Figure 1. Increased use of glycolysis in tumor cells with the S47 variant of p53.

(A) WT and S47 E1A/RAS MEFs were subjected to the Seahorse XF Cell Mito Stress Test. Each graphical representation indicates the mean ± standard deviation of technical replicates. Shown are representative data of two independent clones of each genotype. Injections were Oligomycin (1 μM, line A), FCCP (1 μM, line B), and Rotenone/Antimycin A (0.5 μM, line C). (B) Quantification of the basal extracellular acidification rate (ECAR) between WT and S47 E1A/RAS MEFs from the Mito Stress Test performed in (A).

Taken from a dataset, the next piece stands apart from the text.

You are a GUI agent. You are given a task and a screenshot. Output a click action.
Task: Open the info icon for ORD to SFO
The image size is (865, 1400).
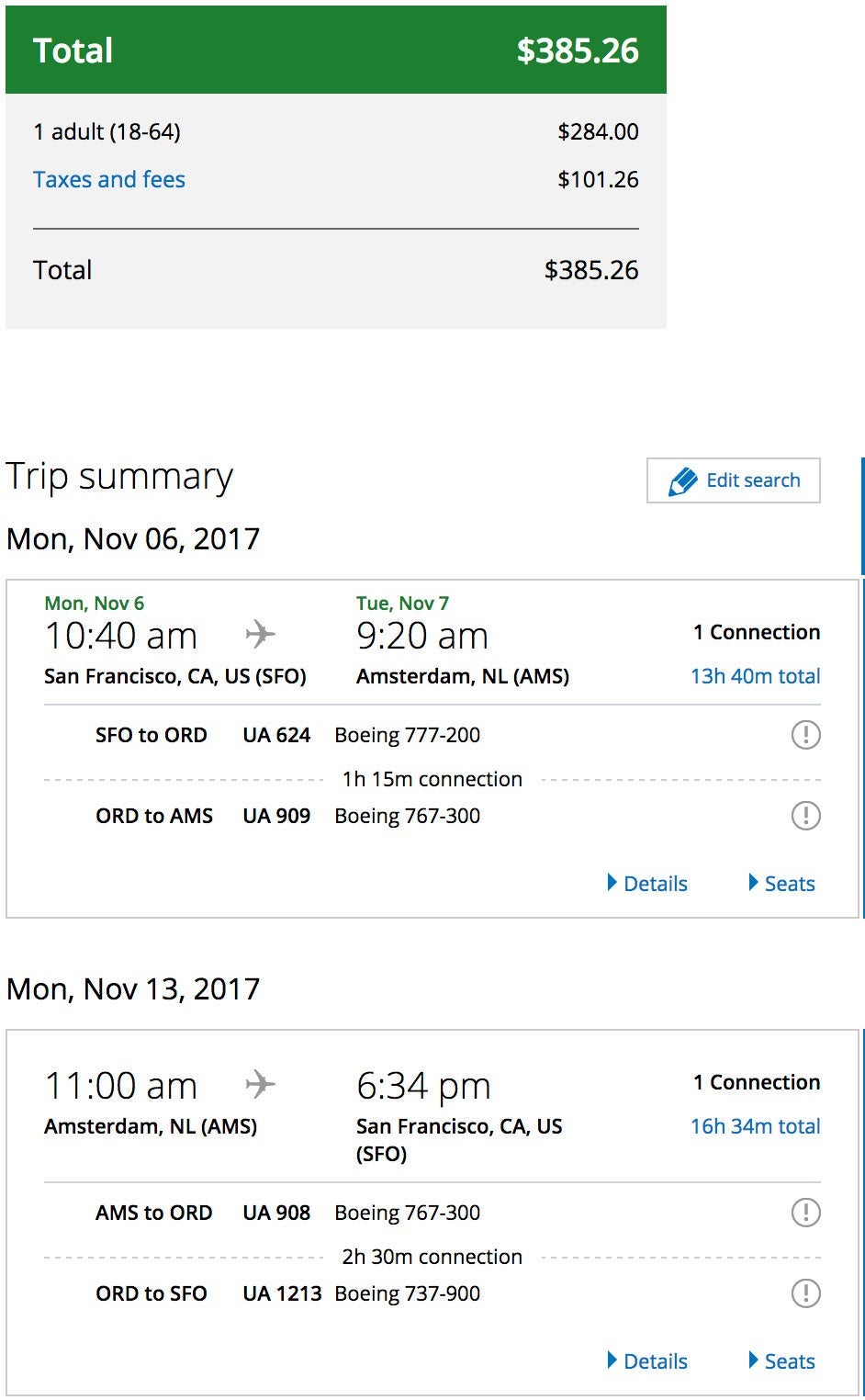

Each graphical representation indicates the mean ± standard deviation of technical replicates; ^*p < 0.05. (C) WT and S47 E1A/RAS MEFs were subjected to the Seahorse XF Glycolytic Rate Assay. Injections were Rotenone plus Antimycin A (0.5 μM, line A), and 2-deoxy-D-glucose (2-DG, 50 mM, line B). Shown are representative data of two independent clones of each genotype. (D) Basal glycolysis and (E) compensatory glycolysis were analyzed between WT and S47 E1A/RAS MEFs. All experiments were performed in triplicate, with each group containing 5–10 technical replicates. ^***p < 0.001. glycoPER: Glycolytic proton efflux rate.